Tareas pendientes:
1. Transcribe literalmente el fragmento sobre Adolfo Pacheco desde "Cuando el joven" hasta "del colega deportista.".
2. Según el fragmento sobre Adolfo Pacheco, ¿qué cargo llegó a ocupar a los 19 años en el equipo de béisbol de la universidad?
3. Enumera las posiciones que, según el fragmento sobre Adolfo Pacheco, él jugaba en el equipo de béisbol de la universidad.

Fragmento del texto:

Cuando el joven Pacheco viajó a Bogotá con la idea de ser ingeniero civil, se matriculó en la Universidad Javeriana y se metió de cabeza en la lectura. Pero al lado de esa actividad estaba el béisbol, otra de sus adoraciones, y Adolfo, que ya lo había practicado en el Fernández Baena, a los 19 años llegó a ser el mánager del equipo de la universidad; y jugaba de cátcher, de pítcher, de infield, de outfield. En fin, se desempeñaba en cualquier posición. Y bateaba y lanzaba con ambas manos. Es decir, ambidiestro total. Un huracán el muchacho. El general Juan Salcedo Lora, que fue su condiscípulo, todavía se acuerda de las destrezas del colega deportista.

En el abordaje a los libros leyó, entre muchos otros, dos contrastes: a Federico García Lorca y a José Antonio Primo de Rivera, a los grandes autores de la economía política y de la ideología marxista. Conoció a Julio Verne y de él, aún se acuerda, leyó el texto “El matrimonio del marqués Anselme de los Tilos”. Asumió un libro que le estremecería los cimientos de su vida: la autobiografía del ajedrecista Emmanuel Lasker, y uno de sus pensamientos se le convirtió en aforismo conductor: “La vida es demasiado corta para dedicársela a una sola cosa”.

Y fue en Bogotá, precisamente, cuando un episodio algo pintoresco lo hizo reflexionar sobre su condición racial y social. El asunto se dio porque un mediodía decidió ir a almorzar a un restaurante de la avenida Jiménez, varias cuadras arriba del diario El Espectador. El hambre que produce el frío le hizo sentir un banquete delicioso, lo que no era más que un almuerzo corriente. Todo marchaba bien hasta el momento en que le tocó cancelar la cuenta. Sacó varios billetes y contó. Le faltaban algunos centavos. Así se lo dijo al chino administrador del local y prometió pagar el saldo al otro día. La deuda era ínfima, pero el tipo no se transaba. Ningún trato: el tipo quería plata en efectivo. Viendo que las cosas se iban tornando malucas, el joven Adolfo decidió partir a las volandas del local. Cuando el oriental vio que el muchacho iba retrocediendo en búsqueda de la puerta de salida, llamó a gritos al celador del negocio, que era un negro grandote que se aproximaba a los dos metros de altura.

Registros extraídos:

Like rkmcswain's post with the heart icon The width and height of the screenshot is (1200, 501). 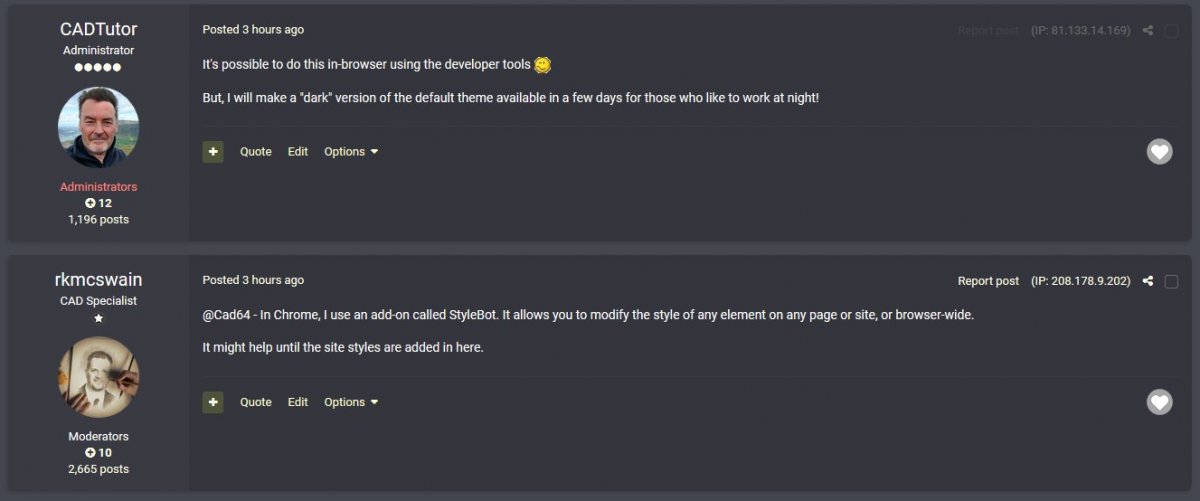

* * *

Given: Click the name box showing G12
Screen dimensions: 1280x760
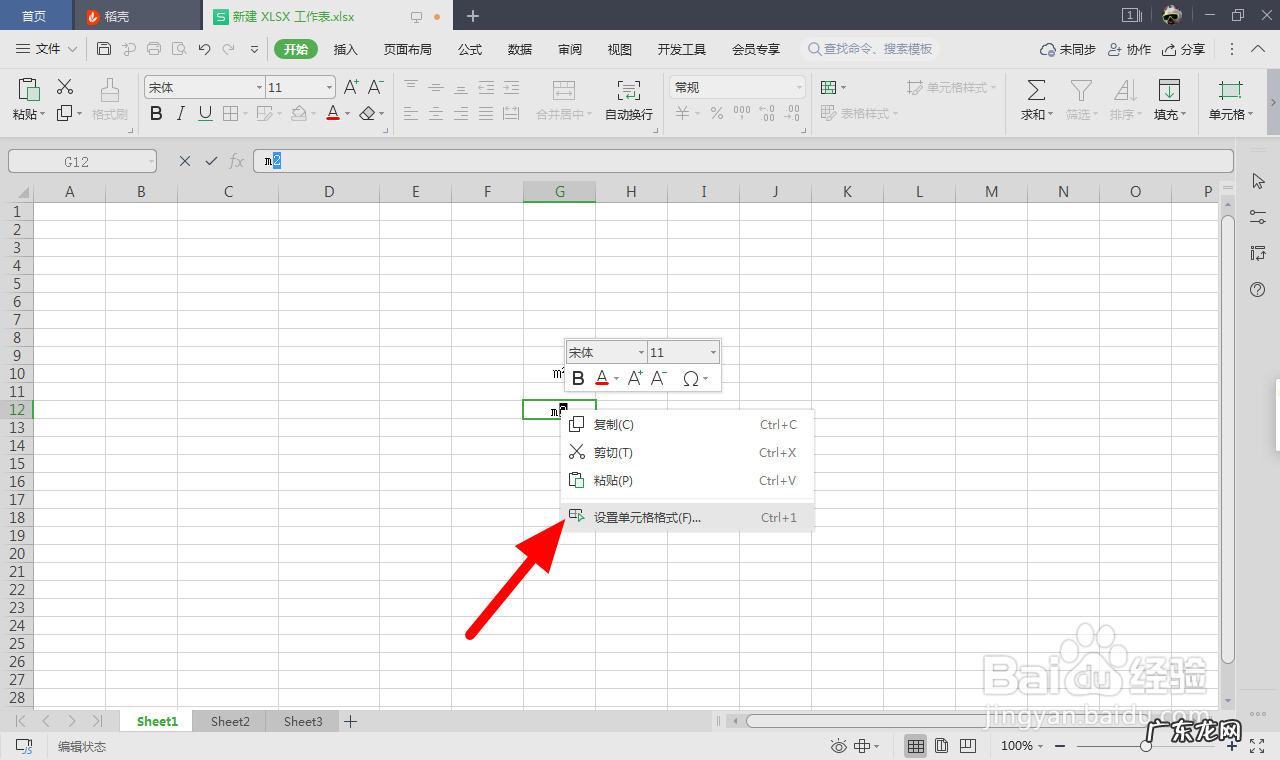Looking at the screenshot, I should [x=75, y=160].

Respuestas por tarea:
1.
Cuando el joven Pacheco viajó a Bogotá con la idea de ser ingeniero civil, se matriculó en la Universidad Javeriana y se metió de cabeza en la lectura. Pero al lado de esa actividad estaba el béisbol, otra de sus adoraciones, y Adolfo, que ya lo había practicado en el Fernández Baena, a los 19 años llegó a ser el mánager del equipo de la universidad; y jugaba de cátcher, de pítcher, de infield, de outfield. En fin, se desempeñaba en cualquier posición. Y bateaba y lanzaba con ambas manos. Es decir, ambidiestro total. Un huracán el muchacho. El general Juan Salcedo Lora, que fue su condiscípulo, todavía se acuerda de las destrezas del colega deportista.

2. Llegó a ser el mánager del equipo de la universidad.

3. Cátcher, pítcher, infield y outfield.